Caregiver burnout can be a risk. Its warning signs include:
- Withdrawal from friends, family, and other loved ones
- Loss of interest in activities previously enjoyed
- Feeling blue, irritable, hopeless, and helpless
- Changes in appetite, weight, or both
- Changes in sleep patterns
- Getting sick more often
- Feelings of wanting to hurt yourself or the person you are caring for
- Emotional and physical exhaustion
If you are the caregiver and are having symptoms like those, it's time for to seek help both for your own well-being and to get support in caring for your partner.
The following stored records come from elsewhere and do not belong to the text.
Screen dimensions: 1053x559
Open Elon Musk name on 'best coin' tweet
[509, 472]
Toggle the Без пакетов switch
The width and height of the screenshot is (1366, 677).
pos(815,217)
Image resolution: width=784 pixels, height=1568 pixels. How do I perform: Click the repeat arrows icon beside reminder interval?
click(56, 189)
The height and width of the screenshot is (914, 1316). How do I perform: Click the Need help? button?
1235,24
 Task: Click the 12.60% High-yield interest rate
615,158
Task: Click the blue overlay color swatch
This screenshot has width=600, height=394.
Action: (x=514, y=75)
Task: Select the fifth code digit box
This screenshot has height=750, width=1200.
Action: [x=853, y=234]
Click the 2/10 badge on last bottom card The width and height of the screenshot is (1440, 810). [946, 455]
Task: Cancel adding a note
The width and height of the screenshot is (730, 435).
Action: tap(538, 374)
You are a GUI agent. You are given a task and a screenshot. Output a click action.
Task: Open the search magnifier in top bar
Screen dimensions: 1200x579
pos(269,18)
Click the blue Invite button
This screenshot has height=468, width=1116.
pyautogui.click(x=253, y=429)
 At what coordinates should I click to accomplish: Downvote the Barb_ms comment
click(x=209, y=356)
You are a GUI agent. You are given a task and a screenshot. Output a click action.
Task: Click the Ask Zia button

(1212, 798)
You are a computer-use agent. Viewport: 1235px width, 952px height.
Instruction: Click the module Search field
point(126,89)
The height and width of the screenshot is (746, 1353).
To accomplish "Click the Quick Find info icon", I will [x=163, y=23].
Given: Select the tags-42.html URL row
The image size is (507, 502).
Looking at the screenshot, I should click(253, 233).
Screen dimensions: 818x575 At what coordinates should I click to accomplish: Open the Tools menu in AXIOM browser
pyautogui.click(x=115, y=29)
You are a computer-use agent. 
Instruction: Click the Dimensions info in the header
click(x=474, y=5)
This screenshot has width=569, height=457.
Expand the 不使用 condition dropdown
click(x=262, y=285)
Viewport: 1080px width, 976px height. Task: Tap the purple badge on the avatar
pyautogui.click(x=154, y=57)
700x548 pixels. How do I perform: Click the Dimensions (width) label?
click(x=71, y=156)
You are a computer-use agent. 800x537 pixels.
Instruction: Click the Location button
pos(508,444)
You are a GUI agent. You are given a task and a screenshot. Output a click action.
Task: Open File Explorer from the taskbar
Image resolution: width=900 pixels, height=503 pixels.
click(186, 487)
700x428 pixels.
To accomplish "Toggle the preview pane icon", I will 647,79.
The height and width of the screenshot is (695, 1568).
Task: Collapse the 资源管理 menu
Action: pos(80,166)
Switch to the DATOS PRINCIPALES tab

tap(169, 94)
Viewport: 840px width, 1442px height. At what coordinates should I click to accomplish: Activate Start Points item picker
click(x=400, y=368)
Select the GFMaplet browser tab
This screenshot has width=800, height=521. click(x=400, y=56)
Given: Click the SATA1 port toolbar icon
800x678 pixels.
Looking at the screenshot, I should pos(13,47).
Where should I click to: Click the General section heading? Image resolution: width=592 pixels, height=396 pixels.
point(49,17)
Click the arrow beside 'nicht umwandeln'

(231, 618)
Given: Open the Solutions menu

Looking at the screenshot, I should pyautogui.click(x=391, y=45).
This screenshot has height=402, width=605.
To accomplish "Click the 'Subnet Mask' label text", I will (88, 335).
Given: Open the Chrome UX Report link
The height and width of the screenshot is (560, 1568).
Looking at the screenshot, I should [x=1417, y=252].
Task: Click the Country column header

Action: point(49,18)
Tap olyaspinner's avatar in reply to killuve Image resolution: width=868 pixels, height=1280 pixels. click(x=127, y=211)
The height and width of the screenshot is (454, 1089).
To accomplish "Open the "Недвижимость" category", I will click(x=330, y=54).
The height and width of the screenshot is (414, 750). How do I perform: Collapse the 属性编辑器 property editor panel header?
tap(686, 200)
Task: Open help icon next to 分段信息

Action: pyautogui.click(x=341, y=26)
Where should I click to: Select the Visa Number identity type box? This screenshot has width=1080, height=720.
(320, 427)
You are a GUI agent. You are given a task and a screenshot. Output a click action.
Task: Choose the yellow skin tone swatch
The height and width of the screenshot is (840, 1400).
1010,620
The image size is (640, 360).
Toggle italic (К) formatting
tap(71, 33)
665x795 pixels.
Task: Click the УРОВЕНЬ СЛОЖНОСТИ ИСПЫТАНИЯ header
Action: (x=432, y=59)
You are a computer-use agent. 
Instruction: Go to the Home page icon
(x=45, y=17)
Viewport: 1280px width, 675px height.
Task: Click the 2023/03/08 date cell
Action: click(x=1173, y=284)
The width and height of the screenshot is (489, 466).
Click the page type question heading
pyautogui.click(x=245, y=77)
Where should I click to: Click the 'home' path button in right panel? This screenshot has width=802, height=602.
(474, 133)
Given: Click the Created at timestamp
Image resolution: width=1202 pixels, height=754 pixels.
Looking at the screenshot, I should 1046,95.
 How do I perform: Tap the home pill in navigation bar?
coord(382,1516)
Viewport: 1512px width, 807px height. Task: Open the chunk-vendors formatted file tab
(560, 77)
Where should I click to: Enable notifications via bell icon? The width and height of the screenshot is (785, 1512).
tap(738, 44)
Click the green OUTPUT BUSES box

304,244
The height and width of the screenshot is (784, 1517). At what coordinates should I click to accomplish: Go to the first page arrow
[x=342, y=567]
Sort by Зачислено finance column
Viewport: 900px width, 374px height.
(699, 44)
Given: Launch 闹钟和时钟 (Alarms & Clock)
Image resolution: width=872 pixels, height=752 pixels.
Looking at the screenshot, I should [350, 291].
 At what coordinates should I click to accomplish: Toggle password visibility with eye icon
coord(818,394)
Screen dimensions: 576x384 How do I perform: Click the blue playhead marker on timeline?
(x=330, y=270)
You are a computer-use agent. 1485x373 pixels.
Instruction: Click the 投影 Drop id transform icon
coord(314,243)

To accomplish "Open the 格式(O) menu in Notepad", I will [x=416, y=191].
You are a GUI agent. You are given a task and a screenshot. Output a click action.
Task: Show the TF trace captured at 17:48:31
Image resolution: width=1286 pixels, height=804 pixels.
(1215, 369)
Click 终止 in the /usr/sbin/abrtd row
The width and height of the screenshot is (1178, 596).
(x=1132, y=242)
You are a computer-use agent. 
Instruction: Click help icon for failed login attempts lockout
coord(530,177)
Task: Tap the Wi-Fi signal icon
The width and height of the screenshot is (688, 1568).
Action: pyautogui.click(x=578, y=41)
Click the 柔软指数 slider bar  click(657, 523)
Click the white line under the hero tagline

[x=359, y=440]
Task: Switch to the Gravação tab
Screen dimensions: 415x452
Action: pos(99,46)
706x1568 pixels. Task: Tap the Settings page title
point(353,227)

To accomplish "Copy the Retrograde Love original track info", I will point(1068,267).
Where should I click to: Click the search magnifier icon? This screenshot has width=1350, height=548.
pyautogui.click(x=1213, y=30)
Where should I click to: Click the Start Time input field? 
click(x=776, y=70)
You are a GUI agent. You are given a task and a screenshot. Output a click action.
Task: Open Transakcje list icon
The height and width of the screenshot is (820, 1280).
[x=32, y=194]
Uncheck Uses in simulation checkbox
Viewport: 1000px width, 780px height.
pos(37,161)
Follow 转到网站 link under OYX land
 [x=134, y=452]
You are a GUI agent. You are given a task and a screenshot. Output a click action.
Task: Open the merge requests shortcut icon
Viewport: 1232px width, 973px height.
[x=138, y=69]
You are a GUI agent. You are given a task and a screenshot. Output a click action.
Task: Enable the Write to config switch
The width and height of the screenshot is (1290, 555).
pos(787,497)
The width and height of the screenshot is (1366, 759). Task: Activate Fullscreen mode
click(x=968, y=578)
5. Strengthen Social Connections
Chronic illness can be isolating. Having strong friendships is a buffer against depression.
But with a chronic illness, you or your partner may not be able to visit people’s homes if, for instance, one of you uses a wheelchair. Or one of you might pull back because you're afraid of being rejected, especially if the condition causes twitching or problems with bladder control. It's also possible you or your partner might tire easily, making it difficult to plan and follow through on social engagements.
“It’s become increasingly difficult for us to go to other people’s homes because of her wheelchair,” Jonathan Mosher says. “I’ve carried Mimi over many thresholds in the 23 years she’s had MS,” he says.
If you're the caregiver, you should feel free to socialize alone without feeling guilty about it. Keeping your own identity is important, Kalb says.
Kalb also suggests you and your partner keep a running list of things that need to be done so when friends or relatives ask what they can do to help, you’re prepared.
6. Address Financial Strain
Money can be a strain for any couple, and chronic illness can be a huge financial burden. You may have lost income because the illness made it impossible to keep working. You have increased medical expenses and even remodeling fees if your home needs to be made wheelchair-accessible. And whichever one of you is the caregiver may not be able to leave a job you don't like because of problems with insurance coverage.
You and your partner may want to work with a financial planner who has expertise in handling chronic medical conditions. Kalb recommends contacting the National Association of Personal Financial Advisors.
You and your partner may also benefit by learning how to cut drug costs and expenses related to doctor visits.